While the story of Moore’s lynching has been well documented, Duffy said there is no way to determine if the wood that Vines used for carving is, in fact, from the lynching. But he believes that the wood’s origin is not the point.
“It doesn’t really matter if it was exact,” he said. “You’ll never be able to ascertain that. But it (the lynching) did happen. There was a tree. Any tree can be a hanging tree.
“I think the first day I met him (Vines), I said we need to do an exhibit of this work,” Duffy said. “It’s very powerful stuff.”
Vines said he wants people who view his work to consider the agony that Moore felt.
“By looking at this wood and everything that’s formed and messed up and all the little characters in there and stuff, I hope they’ll learn something about it,” he said.
“The tree actually told it. It will do something to you when you see it.

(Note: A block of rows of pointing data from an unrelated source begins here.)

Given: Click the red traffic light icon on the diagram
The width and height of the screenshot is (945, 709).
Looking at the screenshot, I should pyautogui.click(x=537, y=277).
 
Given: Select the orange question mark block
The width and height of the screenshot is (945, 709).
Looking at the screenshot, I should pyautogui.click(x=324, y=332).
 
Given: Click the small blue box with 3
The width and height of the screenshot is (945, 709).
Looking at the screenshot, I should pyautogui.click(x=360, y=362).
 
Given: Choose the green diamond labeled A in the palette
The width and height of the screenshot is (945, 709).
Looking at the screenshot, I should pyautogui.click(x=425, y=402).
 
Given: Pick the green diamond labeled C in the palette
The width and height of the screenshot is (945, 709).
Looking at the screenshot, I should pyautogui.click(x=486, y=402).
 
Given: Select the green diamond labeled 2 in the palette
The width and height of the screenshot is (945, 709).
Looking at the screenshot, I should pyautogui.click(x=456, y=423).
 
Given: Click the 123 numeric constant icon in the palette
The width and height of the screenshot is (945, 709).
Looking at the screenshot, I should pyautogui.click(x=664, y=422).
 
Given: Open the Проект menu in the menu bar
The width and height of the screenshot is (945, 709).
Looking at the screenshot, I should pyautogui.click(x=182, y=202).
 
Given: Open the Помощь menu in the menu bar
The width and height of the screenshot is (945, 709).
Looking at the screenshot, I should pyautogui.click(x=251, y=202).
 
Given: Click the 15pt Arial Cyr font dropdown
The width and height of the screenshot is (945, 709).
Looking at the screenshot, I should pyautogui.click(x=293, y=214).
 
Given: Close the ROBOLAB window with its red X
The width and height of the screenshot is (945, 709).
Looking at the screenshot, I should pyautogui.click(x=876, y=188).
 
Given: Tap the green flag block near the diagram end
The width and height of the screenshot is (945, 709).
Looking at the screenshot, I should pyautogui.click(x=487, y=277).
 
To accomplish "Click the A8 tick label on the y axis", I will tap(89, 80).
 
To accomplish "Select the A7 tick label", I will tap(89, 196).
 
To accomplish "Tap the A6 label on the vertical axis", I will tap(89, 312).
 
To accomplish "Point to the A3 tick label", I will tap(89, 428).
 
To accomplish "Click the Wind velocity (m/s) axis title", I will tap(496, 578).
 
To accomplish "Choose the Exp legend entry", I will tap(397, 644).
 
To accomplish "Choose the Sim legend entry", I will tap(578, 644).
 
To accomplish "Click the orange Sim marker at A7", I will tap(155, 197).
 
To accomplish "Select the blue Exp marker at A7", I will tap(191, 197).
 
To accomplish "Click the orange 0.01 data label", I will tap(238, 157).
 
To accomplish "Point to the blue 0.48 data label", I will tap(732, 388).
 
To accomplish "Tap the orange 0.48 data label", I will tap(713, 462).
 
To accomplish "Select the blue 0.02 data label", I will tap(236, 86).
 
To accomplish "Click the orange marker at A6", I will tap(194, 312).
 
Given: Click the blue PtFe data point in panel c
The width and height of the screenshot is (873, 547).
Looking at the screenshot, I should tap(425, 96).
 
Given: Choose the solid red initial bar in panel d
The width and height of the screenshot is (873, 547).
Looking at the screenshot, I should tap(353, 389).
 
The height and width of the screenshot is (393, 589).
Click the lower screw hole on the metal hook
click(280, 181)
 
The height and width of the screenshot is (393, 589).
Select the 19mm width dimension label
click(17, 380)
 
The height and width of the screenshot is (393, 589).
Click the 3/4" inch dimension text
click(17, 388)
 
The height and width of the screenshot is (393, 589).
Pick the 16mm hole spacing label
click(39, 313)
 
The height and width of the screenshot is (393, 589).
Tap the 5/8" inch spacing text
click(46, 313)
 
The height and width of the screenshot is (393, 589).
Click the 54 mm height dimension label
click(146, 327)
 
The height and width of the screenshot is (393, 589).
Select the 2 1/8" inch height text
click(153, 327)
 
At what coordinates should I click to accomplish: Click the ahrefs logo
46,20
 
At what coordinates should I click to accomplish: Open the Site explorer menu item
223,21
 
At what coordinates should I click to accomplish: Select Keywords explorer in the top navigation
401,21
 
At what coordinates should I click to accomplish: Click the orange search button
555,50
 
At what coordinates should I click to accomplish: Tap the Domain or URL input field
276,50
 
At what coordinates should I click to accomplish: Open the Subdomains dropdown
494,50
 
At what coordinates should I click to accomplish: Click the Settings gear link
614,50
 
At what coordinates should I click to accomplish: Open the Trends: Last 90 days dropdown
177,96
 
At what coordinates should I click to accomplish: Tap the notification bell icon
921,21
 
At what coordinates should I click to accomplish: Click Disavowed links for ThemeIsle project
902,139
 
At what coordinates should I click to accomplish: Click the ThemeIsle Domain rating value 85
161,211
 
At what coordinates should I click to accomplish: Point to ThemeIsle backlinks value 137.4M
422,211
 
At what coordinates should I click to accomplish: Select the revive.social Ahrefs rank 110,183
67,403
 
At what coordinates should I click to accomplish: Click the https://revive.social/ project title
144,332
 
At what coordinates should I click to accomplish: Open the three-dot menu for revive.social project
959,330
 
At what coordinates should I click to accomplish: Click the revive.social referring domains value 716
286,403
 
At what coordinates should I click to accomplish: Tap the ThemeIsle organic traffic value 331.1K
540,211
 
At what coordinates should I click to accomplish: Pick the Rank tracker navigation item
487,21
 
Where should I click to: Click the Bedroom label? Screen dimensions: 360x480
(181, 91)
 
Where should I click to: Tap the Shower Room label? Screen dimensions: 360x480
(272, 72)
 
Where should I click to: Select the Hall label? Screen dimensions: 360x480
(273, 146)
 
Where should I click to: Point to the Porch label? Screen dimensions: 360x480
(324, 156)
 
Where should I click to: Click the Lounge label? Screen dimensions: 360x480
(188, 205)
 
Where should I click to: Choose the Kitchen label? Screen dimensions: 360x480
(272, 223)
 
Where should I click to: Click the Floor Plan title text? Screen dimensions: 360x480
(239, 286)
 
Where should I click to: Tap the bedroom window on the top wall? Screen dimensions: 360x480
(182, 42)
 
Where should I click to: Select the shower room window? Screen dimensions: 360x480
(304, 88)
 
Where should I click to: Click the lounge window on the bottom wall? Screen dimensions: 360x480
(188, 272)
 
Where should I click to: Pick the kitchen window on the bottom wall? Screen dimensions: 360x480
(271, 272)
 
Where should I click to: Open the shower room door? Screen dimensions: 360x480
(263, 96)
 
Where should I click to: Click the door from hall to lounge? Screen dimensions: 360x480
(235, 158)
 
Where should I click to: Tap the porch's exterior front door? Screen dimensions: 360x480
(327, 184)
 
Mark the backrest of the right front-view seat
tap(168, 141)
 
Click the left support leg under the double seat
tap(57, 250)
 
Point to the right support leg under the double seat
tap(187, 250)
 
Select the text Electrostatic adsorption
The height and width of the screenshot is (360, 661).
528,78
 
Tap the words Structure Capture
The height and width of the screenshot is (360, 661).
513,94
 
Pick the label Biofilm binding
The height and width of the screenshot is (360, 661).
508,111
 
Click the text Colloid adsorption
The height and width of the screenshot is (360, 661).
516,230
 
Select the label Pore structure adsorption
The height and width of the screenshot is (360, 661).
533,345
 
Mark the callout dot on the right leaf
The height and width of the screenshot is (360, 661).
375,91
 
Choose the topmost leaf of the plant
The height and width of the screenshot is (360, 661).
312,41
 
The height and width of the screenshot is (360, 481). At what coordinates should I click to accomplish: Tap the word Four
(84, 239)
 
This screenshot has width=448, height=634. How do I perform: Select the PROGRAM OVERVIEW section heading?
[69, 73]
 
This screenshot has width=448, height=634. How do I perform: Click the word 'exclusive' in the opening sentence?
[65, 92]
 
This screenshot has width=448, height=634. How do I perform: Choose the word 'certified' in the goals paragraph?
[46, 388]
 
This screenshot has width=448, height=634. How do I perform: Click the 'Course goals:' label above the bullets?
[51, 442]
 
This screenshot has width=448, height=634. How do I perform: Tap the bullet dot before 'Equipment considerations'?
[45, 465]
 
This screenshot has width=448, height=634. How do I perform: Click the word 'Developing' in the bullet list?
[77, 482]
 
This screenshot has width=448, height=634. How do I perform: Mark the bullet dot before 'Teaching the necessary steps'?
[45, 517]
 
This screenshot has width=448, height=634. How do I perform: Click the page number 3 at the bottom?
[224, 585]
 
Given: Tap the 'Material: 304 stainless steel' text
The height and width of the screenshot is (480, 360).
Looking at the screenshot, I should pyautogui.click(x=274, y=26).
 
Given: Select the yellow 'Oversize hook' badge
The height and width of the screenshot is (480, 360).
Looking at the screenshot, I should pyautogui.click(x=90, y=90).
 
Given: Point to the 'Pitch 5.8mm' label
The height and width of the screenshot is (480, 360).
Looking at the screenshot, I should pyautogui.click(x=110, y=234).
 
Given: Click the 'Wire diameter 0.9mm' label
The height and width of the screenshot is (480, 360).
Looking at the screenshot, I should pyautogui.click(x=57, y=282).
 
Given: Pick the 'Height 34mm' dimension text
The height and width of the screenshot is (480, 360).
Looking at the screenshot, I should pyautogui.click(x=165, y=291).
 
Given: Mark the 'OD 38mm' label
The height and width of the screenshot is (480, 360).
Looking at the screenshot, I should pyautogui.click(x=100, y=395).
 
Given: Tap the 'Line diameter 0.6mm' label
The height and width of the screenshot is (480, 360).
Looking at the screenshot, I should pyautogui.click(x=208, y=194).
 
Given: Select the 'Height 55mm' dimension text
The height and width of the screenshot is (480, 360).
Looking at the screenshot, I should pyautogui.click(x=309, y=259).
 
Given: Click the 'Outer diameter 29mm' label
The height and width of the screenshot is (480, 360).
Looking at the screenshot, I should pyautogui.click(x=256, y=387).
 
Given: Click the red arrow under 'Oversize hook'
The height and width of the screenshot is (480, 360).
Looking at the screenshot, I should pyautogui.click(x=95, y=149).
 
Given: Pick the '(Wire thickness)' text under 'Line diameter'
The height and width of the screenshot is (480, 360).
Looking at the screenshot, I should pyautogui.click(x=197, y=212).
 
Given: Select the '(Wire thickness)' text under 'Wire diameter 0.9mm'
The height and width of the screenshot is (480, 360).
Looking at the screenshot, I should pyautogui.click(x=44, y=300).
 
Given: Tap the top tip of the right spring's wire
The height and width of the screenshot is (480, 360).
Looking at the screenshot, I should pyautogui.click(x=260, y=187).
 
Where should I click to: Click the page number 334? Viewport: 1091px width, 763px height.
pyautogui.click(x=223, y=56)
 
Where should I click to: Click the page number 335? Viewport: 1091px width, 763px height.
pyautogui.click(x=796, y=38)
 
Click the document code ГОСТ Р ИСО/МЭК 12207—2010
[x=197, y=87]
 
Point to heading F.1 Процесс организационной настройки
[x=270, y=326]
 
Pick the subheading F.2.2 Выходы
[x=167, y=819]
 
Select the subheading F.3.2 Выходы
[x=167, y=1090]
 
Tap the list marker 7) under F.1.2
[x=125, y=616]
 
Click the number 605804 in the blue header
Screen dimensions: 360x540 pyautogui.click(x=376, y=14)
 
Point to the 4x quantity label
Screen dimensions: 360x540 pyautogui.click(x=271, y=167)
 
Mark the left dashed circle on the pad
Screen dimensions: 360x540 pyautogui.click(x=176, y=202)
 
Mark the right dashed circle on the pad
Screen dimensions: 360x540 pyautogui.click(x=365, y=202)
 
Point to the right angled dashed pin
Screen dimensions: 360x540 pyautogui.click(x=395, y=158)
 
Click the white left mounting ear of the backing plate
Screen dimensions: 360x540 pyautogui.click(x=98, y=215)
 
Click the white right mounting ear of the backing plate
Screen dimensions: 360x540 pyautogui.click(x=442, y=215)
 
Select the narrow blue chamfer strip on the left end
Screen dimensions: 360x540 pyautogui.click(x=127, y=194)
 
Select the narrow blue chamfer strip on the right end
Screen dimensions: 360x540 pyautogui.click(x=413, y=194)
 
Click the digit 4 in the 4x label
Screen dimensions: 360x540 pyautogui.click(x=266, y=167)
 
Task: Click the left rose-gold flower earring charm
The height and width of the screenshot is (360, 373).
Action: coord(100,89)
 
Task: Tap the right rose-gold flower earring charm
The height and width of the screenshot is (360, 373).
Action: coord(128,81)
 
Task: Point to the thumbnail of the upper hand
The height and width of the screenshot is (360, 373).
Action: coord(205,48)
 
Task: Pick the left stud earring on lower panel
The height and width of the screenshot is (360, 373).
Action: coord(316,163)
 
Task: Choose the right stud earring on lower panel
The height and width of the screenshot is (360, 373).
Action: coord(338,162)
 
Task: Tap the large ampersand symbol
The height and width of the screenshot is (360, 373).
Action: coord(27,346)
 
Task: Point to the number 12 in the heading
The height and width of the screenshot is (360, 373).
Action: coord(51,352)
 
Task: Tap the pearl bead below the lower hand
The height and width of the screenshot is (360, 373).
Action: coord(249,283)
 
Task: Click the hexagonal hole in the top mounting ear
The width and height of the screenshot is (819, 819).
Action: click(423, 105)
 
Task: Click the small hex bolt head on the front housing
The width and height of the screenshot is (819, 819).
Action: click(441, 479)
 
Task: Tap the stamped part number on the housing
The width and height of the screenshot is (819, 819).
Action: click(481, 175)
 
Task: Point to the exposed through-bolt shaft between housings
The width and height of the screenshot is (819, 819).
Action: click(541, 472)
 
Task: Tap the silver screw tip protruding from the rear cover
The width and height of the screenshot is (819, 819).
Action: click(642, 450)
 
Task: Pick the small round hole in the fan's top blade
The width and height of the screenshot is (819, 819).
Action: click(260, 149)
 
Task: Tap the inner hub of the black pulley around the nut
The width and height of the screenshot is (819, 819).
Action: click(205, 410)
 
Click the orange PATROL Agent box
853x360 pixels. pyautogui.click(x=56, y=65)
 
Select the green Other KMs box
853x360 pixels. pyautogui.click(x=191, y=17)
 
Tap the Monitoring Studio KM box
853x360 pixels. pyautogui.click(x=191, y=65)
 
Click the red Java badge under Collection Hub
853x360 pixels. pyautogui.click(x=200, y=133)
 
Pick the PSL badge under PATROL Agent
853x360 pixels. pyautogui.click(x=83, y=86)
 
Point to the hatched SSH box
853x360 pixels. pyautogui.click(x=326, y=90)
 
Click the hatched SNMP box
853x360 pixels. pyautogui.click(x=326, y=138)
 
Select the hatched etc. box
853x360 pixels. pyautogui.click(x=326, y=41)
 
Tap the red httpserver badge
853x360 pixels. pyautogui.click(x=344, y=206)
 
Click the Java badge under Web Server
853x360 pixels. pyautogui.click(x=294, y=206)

The tree’s the one told the story.”
Greenville Museum of Art Executive Director Trista Reis Porter said the story that Vines’ work tells is different from what might traditionally be included in an art exhibit.
“I don’t think we’ve ever had a show of hand-carved musical instruments, and it’s not something you typically expect to see in a museum space,” she said. “I also like that it sort of bridges this kind of intersection between music and visual art form.”
Porter said museum’s hosting of the exhibit, which has been planned for more than two years, is perhaps more timely today than it was in 2018.
“It’s sort of sad how relevant it still is today,” she said.
“It really tells more of a history and hopefully it illuminates how the recent past is still important and how it affects people today,” Porter said. “I think that’s the most important thing that I hope that people take away from this is understanding trauma of discrimination and racism and lynchings and understanding how that trauma continues to reverberate today.”
Some of Vines’ guitars hung alongside works by Holley, and artists Dinah Young and Joe Minter in “We Will Walk: Art and Resistance in the American South” at England’s Turner Contemporary art gallery earlier this year.
The Greenville Museum of Art, which was scheduled to open the “Hanging Tree Guitars” exhibit on July 15, remains closed due to the coronavirus pandemic. But Vines’ work has been hung, awaiting word from the state that restrictions on public gatherings have been loosened.
It is scheduled to remain on exhibit until Oct. 10, although concerns over COVID-19 have prompted the museum to curtail many of the events that would have been associated with the exhibit, including a series of concerts and a public dialogue.
Still, Duffy is glad to see Vines’ work, which received funding from the National Endowment for the Humanities and National Endowment for the Arts, begin its tour near his home community. Afterward, it will move to Danville and then Portsmouth, Va., for a second and third showing.
“A lot of these kind of artists’ work gets plowed under for another tobacco field,” Duffy said. “Freeman Vines is an important man, important to the landscape of our nation. I hope his voice is heard.”